A2 - Neighborhood Score: MapReduce

Write an additional implementation of A0 using Hadoop & MapReduce, then re-evaluate them by analogy to A1. Use a pseudo-distributed cluster to evaluate the MapReduce implementation.

Collect and analyze execution-time information of all implementations. Use the following big corpus (SHA512).

Prepare a report using R Markdown highlighting the differences in the execution profile of the variants. In particular, compare the difference in execution profiles of the Hadoop/MR vs other variants and comment on the reasons for performance increases or decreases.

Deliverables

Deliver the code of the implementation and the performance report via a private repository on CCS GitHub or Github and share the repository with the instructors and TAs:

if you are creating private repository on github.ccs.neu.edu, share it with aviralgoel, samarthshetty1990, and ksiek.
if you are creating private repository on github.com, share it with aviralg, kondziu, janvitek, and shettysamarth.
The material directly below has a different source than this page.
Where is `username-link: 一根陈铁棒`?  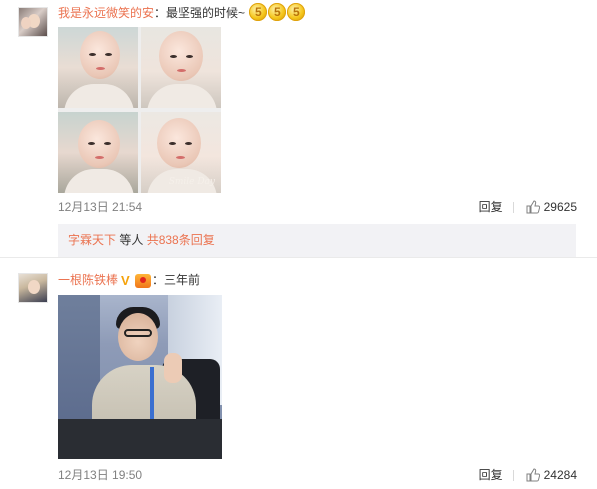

Repository name: pdpmr-f17-your-name-a2 (replace your-name with your name in lowercase letters with dashes between words).

Required files:

src/ (directory containing the sources of the implentation)
README.md (Markdown file containing the description of the implementations)
Makefile (Configuration file for the make command with the following rules: build — builds all the implementations, run — runs the variants and generate the report, all – build and run; be sure that build works on somebody else’s machine)
report.Rmd (The report as described in the previous section)
report.html (An HTML rendering of report.Rmd)
input/books/ (A directory containing input files used in the report for A0/A1; please gzip all text files to save space)
input/big-corpus/ (An empty directory. Keep your copy of the big corpus there, but do not push it to git. A code reviewer will put their own copy of the corpus there too.)

Submissions not adhering to the prescribed structure will be penalized.